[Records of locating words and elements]

- - -

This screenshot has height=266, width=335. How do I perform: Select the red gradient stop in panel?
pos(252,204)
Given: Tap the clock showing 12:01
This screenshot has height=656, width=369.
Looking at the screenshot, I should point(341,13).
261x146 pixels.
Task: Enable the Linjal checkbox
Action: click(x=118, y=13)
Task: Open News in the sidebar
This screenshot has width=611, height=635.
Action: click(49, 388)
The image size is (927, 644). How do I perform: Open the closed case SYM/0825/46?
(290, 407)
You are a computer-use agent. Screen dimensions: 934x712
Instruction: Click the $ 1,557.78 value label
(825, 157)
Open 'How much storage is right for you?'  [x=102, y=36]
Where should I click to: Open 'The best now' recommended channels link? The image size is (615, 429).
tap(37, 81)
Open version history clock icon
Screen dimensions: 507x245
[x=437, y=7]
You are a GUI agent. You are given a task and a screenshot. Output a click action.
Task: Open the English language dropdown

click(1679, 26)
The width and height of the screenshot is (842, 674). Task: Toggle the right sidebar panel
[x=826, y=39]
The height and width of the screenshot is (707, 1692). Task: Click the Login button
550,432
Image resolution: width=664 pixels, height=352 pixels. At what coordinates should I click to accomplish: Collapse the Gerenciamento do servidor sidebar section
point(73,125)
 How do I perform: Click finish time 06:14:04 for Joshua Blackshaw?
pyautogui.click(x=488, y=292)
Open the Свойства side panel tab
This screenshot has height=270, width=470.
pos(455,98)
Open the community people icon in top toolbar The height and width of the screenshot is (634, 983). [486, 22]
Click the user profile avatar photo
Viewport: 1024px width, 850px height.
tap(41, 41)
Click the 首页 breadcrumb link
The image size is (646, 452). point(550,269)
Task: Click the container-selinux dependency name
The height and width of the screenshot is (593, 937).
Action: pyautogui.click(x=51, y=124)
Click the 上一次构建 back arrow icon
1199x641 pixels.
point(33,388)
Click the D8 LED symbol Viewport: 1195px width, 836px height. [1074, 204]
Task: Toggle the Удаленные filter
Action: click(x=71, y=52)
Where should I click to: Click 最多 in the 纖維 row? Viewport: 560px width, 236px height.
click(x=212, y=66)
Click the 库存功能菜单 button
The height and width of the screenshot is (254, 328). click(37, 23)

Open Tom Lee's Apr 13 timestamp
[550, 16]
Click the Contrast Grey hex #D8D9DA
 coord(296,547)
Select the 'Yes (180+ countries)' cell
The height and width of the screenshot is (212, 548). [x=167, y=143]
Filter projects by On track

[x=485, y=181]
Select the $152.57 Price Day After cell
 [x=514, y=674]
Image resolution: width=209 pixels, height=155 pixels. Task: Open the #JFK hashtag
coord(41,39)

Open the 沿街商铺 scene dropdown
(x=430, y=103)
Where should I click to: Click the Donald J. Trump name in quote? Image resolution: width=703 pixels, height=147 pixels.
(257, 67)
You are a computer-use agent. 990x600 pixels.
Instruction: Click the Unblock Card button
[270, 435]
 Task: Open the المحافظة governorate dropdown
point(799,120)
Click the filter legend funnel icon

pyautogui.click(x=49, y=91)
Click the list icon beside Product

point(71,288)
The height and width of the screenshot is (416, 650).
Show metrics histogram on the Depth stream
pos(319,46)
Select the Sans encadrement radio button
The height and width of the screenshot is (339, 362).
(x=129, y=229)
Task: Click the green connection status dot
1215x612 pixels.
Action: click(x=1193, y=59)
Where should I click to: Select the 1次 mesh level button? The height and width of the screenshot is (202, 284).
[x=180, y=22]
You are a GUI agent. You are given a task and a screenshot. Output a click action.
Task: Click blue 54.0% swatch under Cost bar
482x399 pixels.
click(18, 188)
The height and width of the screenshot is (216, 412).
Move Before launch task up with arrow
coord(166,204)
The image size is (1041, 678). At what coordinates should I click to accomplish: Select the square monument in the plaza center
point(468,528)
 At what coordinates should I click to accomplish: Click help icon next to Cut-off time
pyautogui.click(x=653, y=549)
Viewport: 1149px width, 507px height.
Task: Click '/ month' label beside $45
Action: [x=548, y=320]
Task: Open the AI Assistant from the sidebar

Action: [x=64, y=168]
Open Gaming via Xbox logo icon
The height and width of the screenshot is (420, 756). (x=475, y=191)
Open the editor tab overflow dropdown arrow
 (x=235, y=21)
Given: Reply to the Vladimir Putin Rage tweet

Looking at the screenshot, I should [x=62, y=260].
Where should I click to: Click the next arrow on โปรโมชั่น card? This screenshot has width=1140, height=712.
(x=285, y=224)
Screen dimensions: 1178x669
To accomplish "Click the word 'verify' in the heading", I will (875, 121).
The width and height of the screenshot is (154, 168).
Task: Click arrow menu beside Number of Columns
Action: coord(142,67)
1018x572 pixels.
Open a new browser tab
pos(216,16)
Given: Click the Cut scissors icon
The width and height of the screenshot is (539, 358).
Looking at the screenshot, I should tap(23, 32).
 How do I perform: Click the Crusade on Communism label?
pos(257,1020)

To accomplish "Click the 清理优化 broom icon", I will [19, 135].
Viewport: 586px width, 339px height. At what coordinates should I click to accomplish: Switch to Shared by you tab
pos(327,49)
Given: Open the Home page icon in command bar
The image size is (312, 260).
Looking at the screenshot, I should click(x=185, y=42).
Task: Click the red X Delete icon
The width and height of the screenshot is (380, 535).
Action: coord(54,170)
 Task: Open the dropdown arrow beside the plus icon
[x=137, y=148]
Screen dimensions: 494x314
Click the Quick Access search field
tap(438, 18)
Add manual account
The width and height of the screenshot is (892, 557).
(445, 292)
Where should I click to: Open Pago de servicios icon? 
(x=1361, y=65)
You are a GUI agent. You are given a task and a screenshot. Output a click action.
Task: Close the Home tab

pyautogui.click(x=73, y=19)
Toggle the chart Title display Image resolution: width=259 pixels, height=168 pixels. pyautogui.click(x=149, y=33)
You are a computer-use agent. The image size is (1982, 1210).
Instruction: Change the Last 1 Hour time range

- - -

- WHAT NEEDS TO BE DONE
Reproduce, without any alteration, the lines of the entries above from the line containing "Click the list icon beside Product" through the line containing "(x=129, y=229)", including both of those lines.

- CORRECT ANSWER
Click the list icon beside Product

point(71,288)
The height and width of the screenshot is (416, 650).
Show metrics histogram on the Depth stream
pos(319,46)
Select the Sans encadrement radio button
The height and width of the screenshot is (339, 362).
(x=129, y=229)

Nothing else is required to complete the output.